======== Materials provided
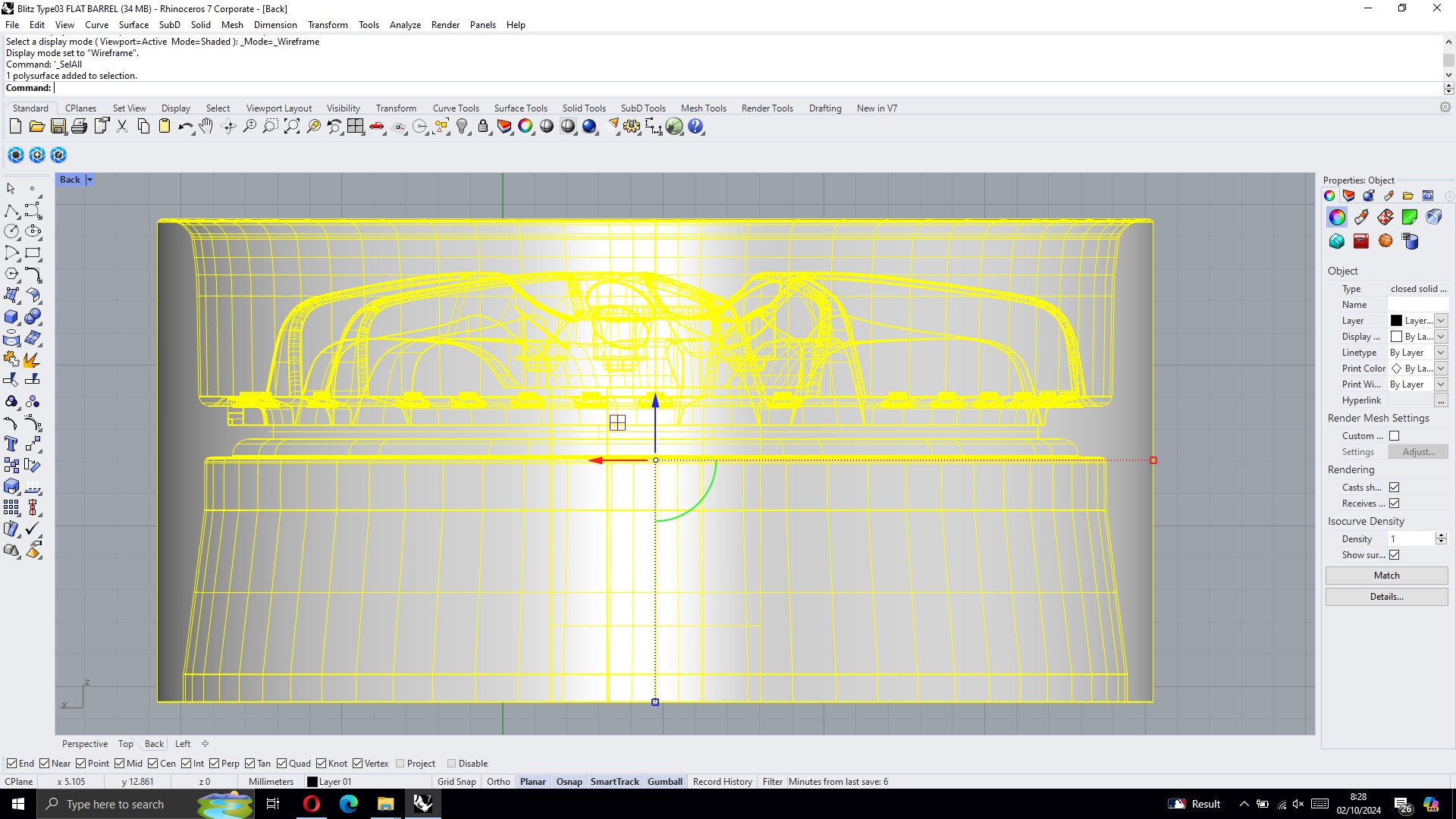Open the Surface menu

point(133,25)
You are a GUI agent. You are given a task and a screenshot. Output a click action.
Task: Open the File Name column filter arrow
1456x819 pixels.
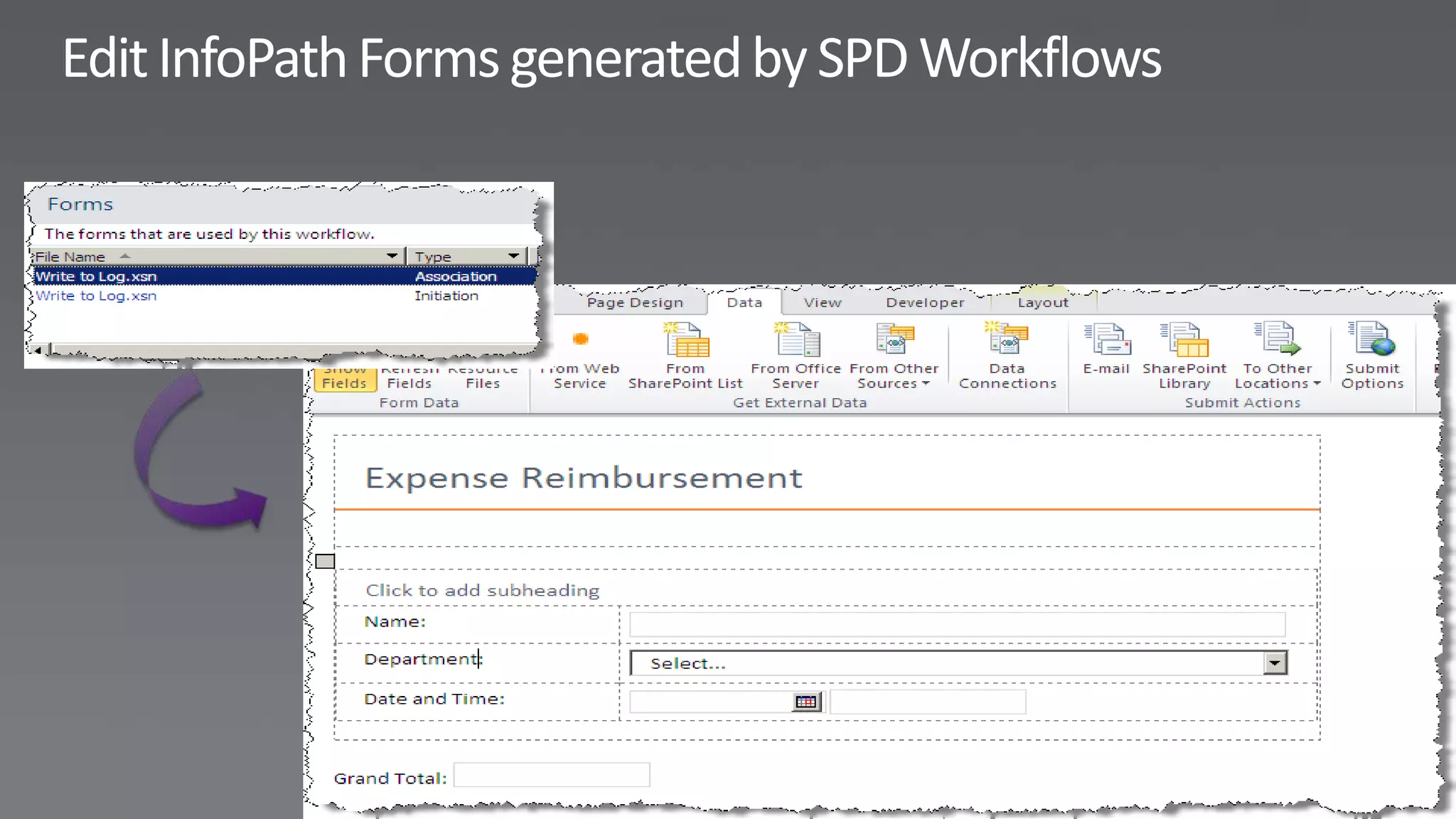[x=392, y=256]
================
======== Materials provided
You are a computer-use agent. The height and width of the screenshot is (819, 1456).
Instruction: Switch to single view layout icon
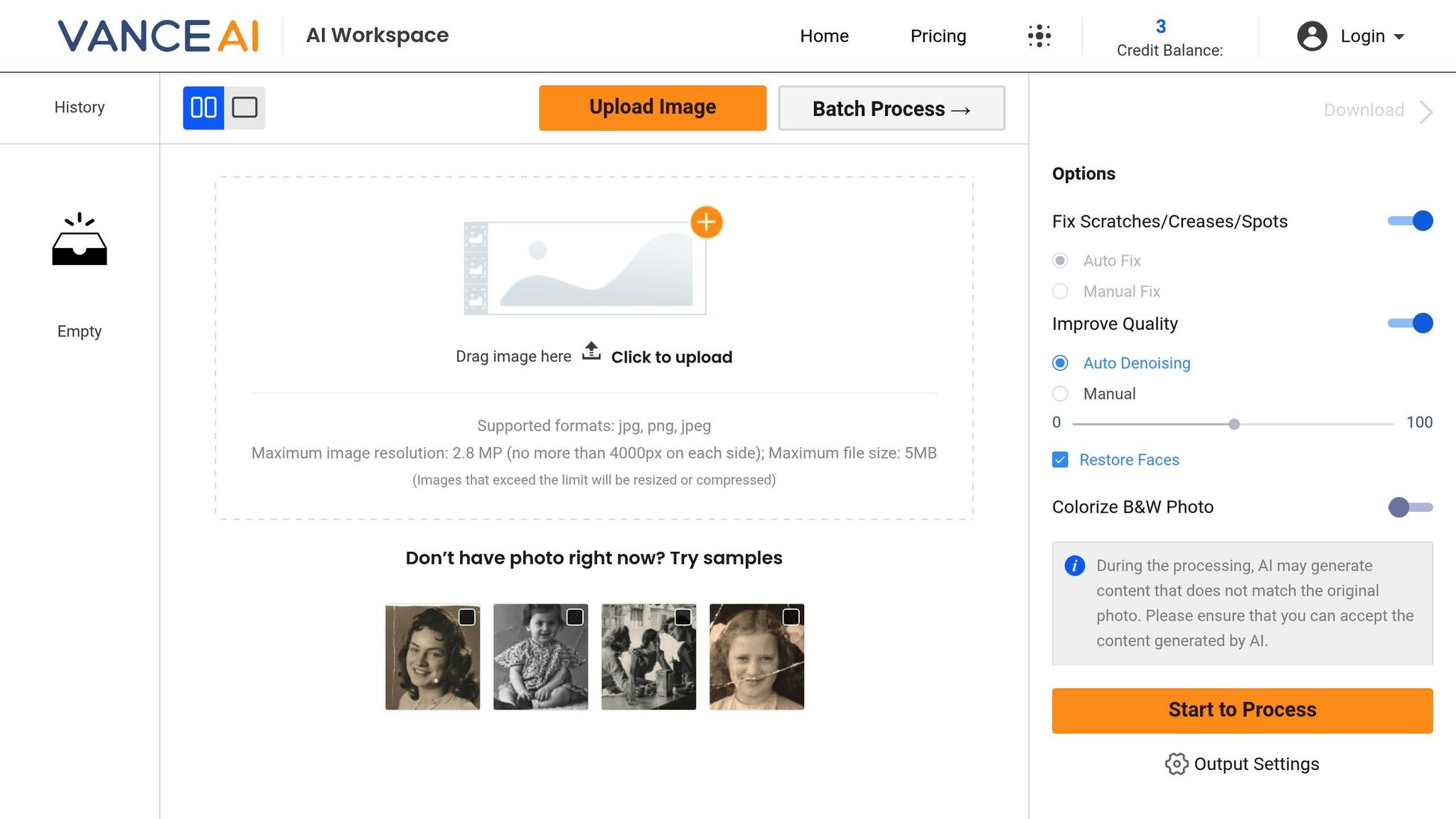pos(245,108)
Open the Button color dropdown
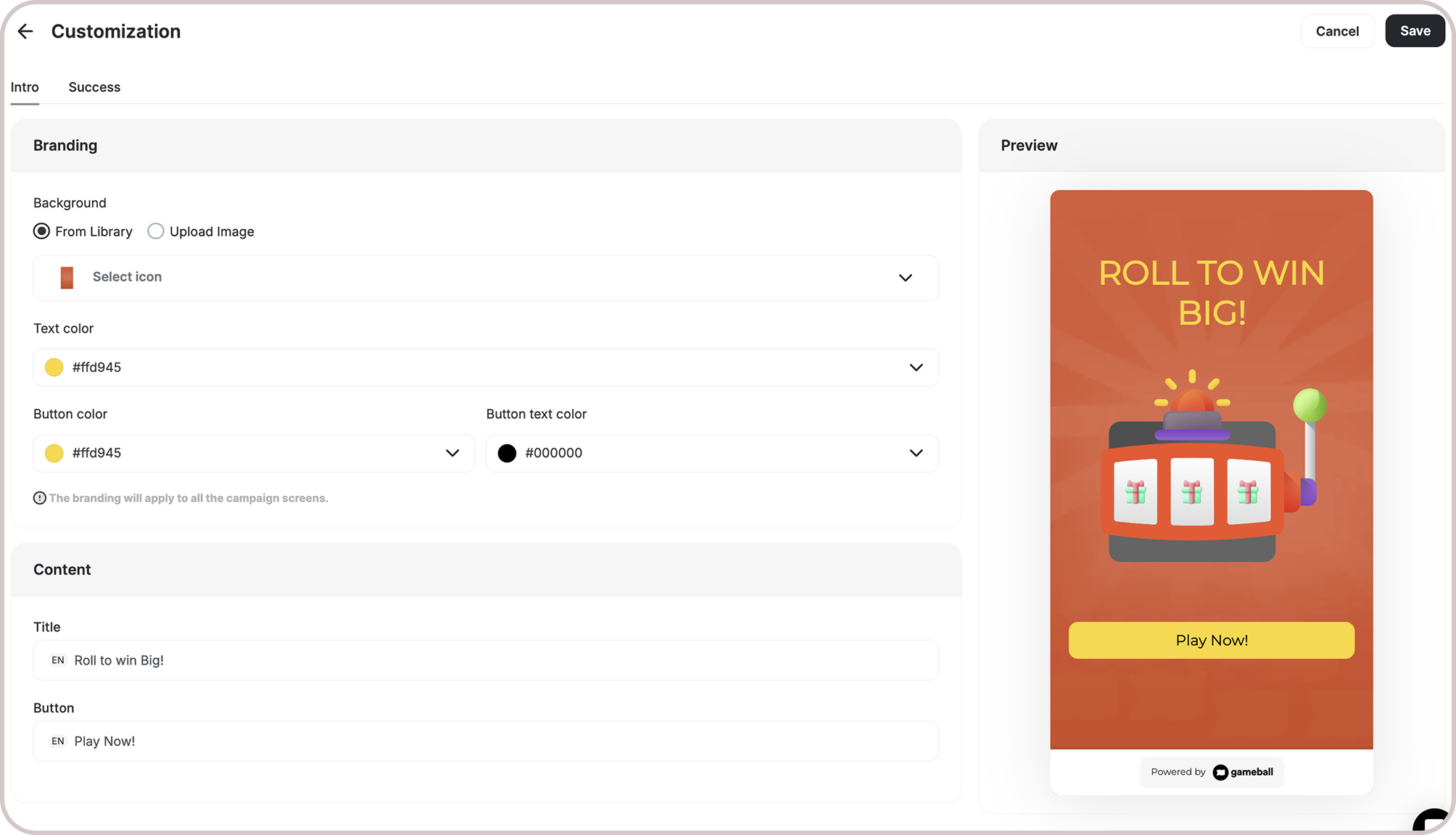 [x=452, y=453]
================
▶ _Prompt_
Search the data above for the word "screenshot". Copy each line it is in.

▶ _Result of this exercise_
You are a GUI agent. You are given a task and a screenshot. Output a click action.
You are a computer-use agent. The height and width of the screenshot is (819, 1456).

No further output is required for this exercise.